The very fact that Metal Gear Solid is receiving so much bad publicity for its treatment of Paz and Quiet only serves to highlight the hypocrisy of the gaming community. Why rag on a franchise whose latest installment features women getting tortured when it’s been giving the exact same treatment to men for over a decade now? As a narrative that places emphasis on the effects and horrors of warfare, such segments are inevitable in driving its narrative forward. Gamers really shouldn’t be too surprised that the torture of females would be present in such a story.

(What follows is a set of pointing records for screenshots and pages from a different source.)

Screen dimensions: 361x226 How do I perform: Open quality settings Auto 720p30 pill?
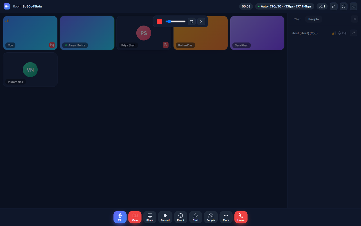[x=285, y=6]
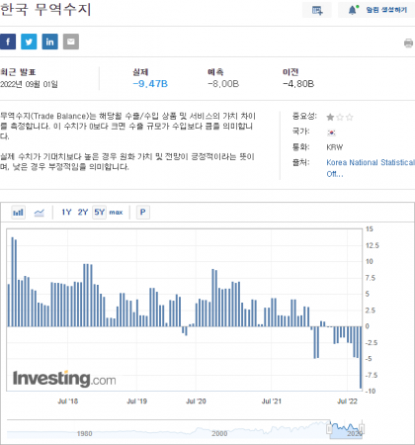
Task: Switch chart to line view icon
Action: coord(40,213)
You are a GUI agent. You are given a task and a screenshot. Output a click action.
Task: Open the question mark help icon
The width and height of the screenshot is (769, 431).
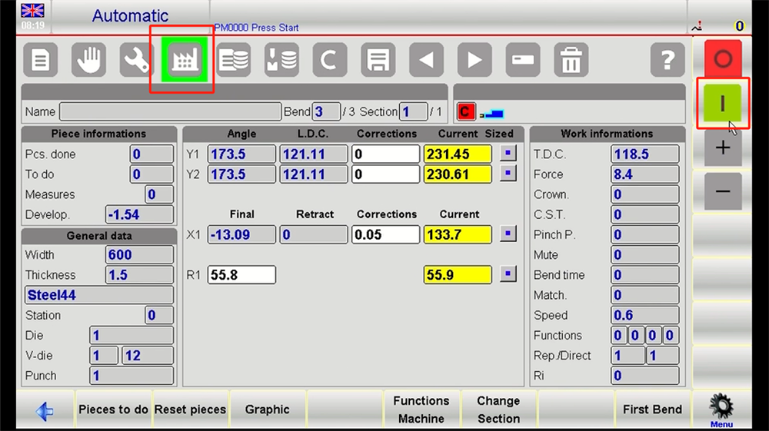pos(667,60)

Kojima assures us that the Metal Gear Solid V torture scene has been put into the game for a good reason, especially since it’s a story about taking revenge and the brutality of the battlefield, and quite frankly, I can buy that. I can buy Kojima’s statement because it makes sense in terms of the narrative and the series’ own history. We can’t speak to his reasons for putting Quiet in tights and a bikini but it shouldn’t be forgotten that this series is notorious for putting its male characters in questionable, skin-exposing outfits as well.

Perhaps the best way to approach Metal Gear Solid V would be to do it with an open mind while remembering the history of brutality that previous Metal Gear games have tried to open us up to. After all, we can’t really make any judgments on the game’s portrayal of torture and women until we’ve played the final game for ourselves.